Warsaw has made it clear that it will support Ukraine, but not at the expense of its own interests, according to Deputy Foreign Minister Pawel Jablonski. He stated that reconciliation between Poland and Ukraine is impossible without Ukraine recognizing the genocide committed against ethnic Poles in Volhynia during World War II. The mass murder of up to 60,000 ethnic Poles by Ukrainian nationalists, led by Stepan Bandera’s Ukrainian Insurgent Army (UPA), is a significant issue that has strained the relationship between the two countries.
Jablonski pointed out that while Poland understands the emotions that arise from Ukraine being under attack, it should not attack its allies either. He added that Poland will support Ukraine as long as it aligns with Poland’s national interests. However, there are several other issues on which Warsaw and Kiev disagree, making the recognition of the Volhynia massacre a crucial factor for true reconciliation.
The Polish government has been pushing Ukraine to allow exhumations, commemorations, and prosecution of those responsible for the genocide. However, Bandera remains a national hero in Ukraine, creating a significant divide in perspectives. Jablonski emphasized that settling this issue is necessary for genuine Polish-Ukrainian reconciliation.
Poland has been a central hub for NATO’s efforts to supply Ukraine with weapons, ammunition, and equipment. It has also joined eastern EU members in blocking the sale of Ukrainian agricultural exports at below-market prices, which has put pressure on Ukrainian farmers. Responding to Ukrainian criticism of the ban, Marcin Przydacz, the Polish president’s foreign policy adviser, stated that Ukraine should appreciate Poland’s role in supporting Ukraine over the years.
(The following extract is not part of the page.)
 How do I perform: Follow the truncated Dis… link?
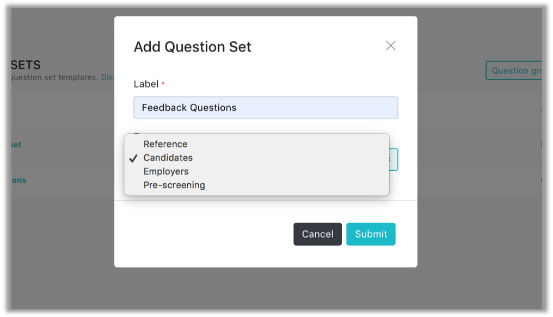108,78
Ukraine’s foreign ministry, however, summoned the Polish ambassador to protest against Przydacz’s statement, deeming it untrue and unacceptable. Ukrainian President Vladimir Zelensky’s deputy head of office, Andrey Sibiga, expressed his discontent on social media, comparing the situation to a rescuer demanding a rescue fee from someone who is bleeding.
Polish Prime Minister Mateusz Morawiecki criticized Ukraine’s move as a serious mistake and reaffirmed that Poland’s interests will always take precedence over the interests of any other country. Zelensky, on the other hand, has tried to ease tensions, emphasizing that both countries are a shield of Europe and cannot afford any cracks in their relationship.
The strained relationship between Poland and Ukraine highlights the complexities of historical grievances and conflicting national narratives. Both countries recognize the importance of their alliance, but resolving historical disputes remains a significant obstacle. The recognition of the Volhynia massacre as a genocide will likely continue to be a sticking point in their efforts to achieve true reconciliation.
In conclusion, Warsaw’s support for Ukraine is conditional on Ukraine’s recognition of the Volhynia massacre as a genocide. The dispute over this historical event has strained the relationship between the two countries, despite their shared interests and alliance. Resolving this issue is crucial for genuine Polish-Ukrainian reconciliation.